ROCKET: Residual-Oriented Multi-Layer Alignment for Spatially-Aware Vision-Language-Action Models
Vision-Language-Action (VLA) models enable instruction-following robotic manipulation, but they are typically pretrained on 2D data and lack 3D spatial understanding. An effective approach is representation alignment, where a strong vision foundation model is used to guide a 2D VLA model. However, existing methods usually apply supervision at only a single layer, failing to fully exploit the rich information distributed across depth; meanwhile, naïve multi-layer alignment can cause gradient interference. We introduce ROCKET, a residual-oriented multi-layer representation alignment framework that formulates multi-layer alignment as aligning one residual stream to another. Concretely, ROCKET employs a shared projector to align multiple layers of the VLA backbone with multiple layers of a powerful 3D vision foundation model via a layer-invariant mapping, which reduces gradient conflicts. We provide both theoretical justification and empirical analyses showing that a shared projector is sufficient and outperforms prior designs, and further propose a Matryoshka-style sparse activation scheme for the shared projector to balance multiple alignment losses. Our experiments show that, combined with a training-free layer selection strategy, ROCKET requires only about 4% of the compute budget while achieving 98.5% state-of-the-art success rate on LIBERO. We further demonstrate the superior performance of ROCKET across LIBERO-Plus and RoboTwin, as well as multiple VLA models. The code and model weights can be found at https://github.com/CASE-Lab-UMD/ROCKET-VLA.
💡 Research Summary
The paper addresses a fundamental limitation of current Vision‑Language‑Action (VLA) models for robotic manipulation: they are pretrained on 2‑D image data and therefore lack robust 3‑D spatial reasoning. While prior work has tried to inject 3‑D cues by augmenting inputs with depth maps, using external depth estimators, or aligning a single intermediate layer of the VLA model to a strong 3‑D vision foundation model, these approaches either add hardware complexity, incur extra inference cost, or require costly post‑hoc layer selection.
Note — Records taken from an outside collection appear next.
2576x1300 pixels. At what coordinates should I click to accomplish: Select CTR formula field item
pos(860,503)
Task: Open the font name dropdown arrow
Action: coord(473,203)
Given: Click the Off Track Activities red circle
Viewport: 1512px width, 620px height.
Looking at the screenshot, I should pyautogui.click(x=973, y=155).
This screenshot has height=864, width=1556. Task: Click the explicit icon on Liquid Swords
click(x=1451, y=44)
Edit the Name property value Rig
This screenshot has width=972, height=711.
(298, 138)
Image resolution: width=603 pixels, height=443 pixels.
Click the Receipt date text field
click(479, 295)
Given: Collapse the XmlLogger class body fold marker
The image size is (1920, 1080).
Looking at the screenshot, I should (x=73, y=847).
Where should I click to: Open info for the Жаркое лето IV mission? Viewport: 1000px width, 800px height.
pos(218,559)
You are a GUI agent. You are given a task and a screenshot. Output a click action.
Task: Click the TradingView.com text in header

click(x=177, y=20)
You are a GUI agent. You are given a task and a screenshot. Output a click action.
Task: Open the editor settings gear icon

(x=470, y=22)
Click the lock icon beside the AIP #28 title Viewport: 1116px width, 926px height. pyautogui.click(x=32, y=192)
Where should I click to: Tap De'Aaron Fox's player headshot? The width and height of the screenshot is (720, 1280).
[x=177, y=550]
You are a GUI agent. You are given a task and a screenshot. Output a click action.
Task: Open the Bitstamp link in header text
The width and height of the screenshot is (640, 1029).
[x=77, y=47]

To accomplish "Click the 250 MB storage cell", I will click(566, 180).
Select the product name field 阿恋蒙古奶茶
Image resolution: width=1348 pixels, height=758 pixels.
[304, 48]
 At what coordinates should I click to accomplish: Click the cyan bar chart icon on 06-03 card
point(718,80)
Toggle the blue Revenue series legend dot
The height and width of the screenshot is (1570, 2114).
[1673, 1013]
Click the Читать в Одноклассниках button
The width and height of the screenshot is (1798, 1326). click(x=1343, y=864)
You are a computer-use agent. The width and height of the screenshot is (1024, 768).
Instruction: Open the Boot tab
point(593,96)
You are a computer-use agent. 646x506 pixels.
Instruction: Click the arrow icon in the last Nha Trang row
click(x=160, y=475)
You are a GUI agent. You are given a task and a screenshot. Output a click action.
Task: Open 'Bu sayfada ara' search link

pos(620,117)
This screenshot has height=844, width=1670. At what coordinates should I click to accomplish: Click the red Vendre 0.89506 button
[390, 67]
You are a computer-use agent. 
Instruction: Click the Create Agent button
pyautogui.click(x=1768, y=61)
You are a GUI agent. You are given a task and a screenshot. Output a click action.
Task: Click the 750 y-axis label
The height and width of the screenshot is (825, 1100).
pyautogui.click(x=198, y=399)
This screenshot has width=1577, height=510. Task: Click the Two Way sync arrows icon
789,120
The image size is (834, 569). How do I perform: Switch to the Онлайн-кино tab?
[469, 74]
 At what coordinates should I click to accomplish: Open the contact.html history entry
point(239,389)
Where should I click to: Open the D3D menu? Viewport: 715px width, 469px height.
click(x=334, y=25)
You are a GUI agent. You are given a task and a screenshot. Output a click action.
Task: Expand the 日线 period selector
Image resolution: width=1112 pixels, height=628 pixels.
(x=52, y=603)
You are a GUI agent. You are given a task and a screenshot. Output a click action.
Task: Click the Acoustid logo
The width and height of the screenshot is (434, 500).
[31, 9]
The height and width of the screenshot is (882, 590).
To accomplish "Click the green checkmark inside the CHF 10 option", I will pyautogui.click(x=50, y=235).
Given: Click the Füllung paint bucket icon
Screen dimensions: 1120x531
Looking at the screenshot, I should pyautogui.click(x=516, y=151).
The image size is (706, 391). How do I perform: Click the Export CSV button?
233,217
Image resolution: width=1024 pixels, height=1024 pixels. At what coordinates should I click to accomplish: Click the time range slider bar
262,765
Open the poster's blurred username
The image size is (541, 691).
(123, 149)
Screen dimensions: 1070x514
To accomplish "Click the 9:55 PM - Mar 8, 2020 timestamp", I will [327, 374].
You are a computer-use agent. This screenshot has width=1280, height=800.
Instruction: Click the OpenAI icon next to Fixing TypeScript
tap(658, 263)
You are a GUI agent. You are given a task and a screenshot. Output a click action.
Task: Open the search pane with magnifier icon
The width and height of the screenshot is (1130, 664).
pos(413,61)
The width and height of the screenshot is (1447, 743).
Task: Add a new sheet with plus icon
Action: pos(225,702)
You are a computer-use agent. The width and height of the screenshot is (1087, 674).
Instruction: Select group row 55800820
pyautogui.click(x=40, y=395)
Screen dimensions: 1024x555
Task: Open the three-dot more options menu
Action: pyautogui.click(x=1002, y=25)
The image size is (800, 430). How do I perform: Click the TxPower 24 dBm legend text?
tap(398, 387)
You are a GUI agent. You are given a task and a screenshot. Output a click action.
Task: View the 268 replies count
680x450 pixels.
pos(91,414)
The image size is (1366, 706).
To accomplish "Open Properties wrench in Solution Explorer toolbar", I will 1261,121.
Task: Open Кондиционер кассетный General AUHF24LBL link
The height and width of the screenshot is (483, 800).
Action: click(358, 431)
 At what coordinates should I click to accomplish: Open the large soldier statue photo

ROCKET (Residual‑Oriented Multi‑Layer Alignment) proposes a principled multi‑layer alignment strategy that operates on the residual streams of both the student VLA network and a frozen 3‑D vision teacher (e.g., VGGT, Depth Anything). The key insight is that deep residual networks evolve as a sequence of small additive updates; thus, aligning multiple layers should be performed as a single cone‑to‑cone mapping rather than independent per‑layer projections. To achieve this, ROCKET employs a shared lightweight projector that is used for all selected student layers. The shared projector forces the gradients from different alignment losses to be coherent, dramatically reducing gradient interference that plagues naïve multi‑projector designs. The authors provide a theoretical analysis showing that, under a shared projector, cross‑layer gradient inner products admit a lower bound that is positive when teacher‑side error signals are aligned, whereas independent projectors yield arbitrary, often destructive, cross terms. Empirical measurements of cosine similarity between gradients confirm that the shared projector substantially increases alignment coherence.
A second challenge is that shallow layers converge quickly and can dominate the shared projector, starving deeper layers of capacity to learn high‑level geometric cues. ROCKET solves this with a Matryoshka‑style sparse activation scheme: deeper layers activate more of the projector’s parameters, while shallow layers use only a small subset. This hierarchical activation balances the contribution of each layer to the total alignment loss without adding significant computational overhead.
The overall training objective combines the standard action‑prediction loss with the multi‑layer alignment loss weighted by a single λ. A “training‑free layer selection” rule (based on layer depth and residual magnitude) selects which student layers to align, eliminating the need for exhaustive search.
Experiments span three benchmark suites—LIBERO, LIBERO‑Plus, and RoboTwin—and multiple VLA backbones (OpenVLA‑7B, PI0‑6B, etc.). ROCKET achieves 98.5 % success on LIBERO, surpassing prior state‑of‑the‑art methods while using only ~4 % of their training compute. Across all datasets, ROCKET consistently improves success rates, especially on tasks requiring fine‑grained spatial reasoning such as object contact, viewpoint changes, and constrained manipulation. Ablation studies confirm that (1) the shared projector is the primary driver of performance gains, (2) the Matryoshka activation further boosts deep‑layer learning, and (3) the training‑free layer selection yields stable improvements without extra tuning.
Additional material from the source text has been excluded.